Ángel Arcos

Personal information
- Full name: Ángel Arcos Cadilla
- Date of birth: 18 April 2006 (age 20)
- Place of birth: O Rosal, Spain
- Height: 1.84 m (6 ft 0 in)
- Position: Winger

Team information
- Current team: Celta B
- Number: 11

Youth career
- Ribera [gl]
- 2019–2024: Celta

Senior career*
- Years: Team / Apps / (Gls)
- 2024–: Celta B / 66 / (4)
- 2025–: Celta / 0 / (0)

International career
- 2025–: Spain U19 / 3 / (0)

= Ángel Arcos =

Spanish footballer (born 2006)

Ángel Arcos Cadilla (born 18 April 2006) is a Spanish professional footballer who plays as a left winger for RC Celta Fortuna.

==Club career==
Born in O Rosal, Pontevedra, Galicia, Arcos joined RC Celta de Vigo's youth setup in 2019, from UD Ribera.
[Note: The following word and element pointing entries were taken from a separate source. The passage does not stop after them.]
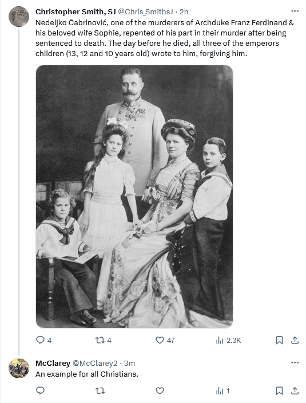Like McClarey's reply

(160, 390)
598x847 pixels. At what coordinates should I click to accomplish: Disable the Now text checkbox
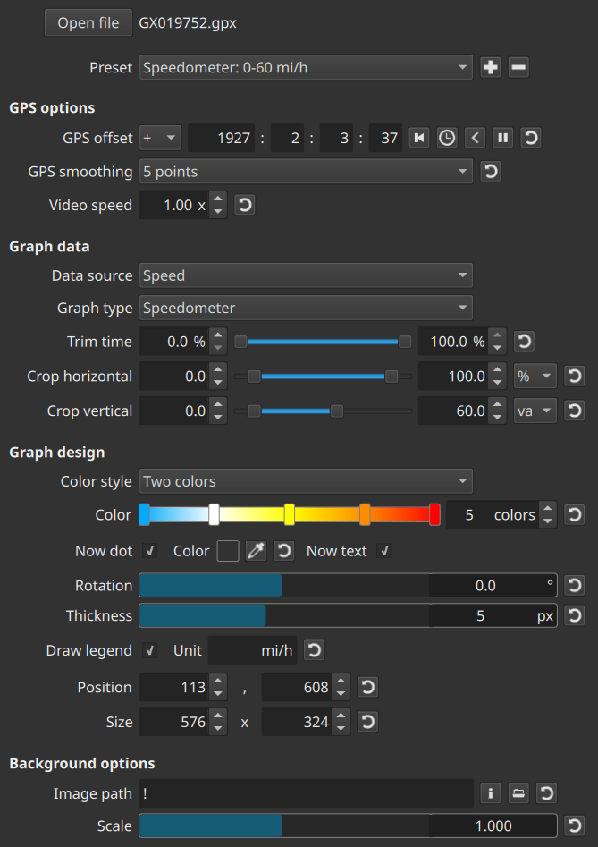pyautogui.click(x=384, y=551)
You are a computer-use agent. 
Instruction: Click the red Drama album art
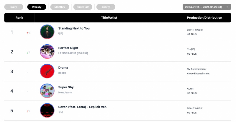[x=47, y=71]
He made his senior debut with the reserves on 11 May 2024, coming on as a second-half substitute in a 3–0 Primera Federación home win over CF Rayo Majadahonda.

Arcos made his first team debut on 27 November 2025, replacing Bryan Zaragoza in a 3–2 away loss to PFC Ludogorets Razgrad, for the season's UEFA Europa League.

==International career==
On 9 January 2025, Arcos was called up to the Spain national under-19 team.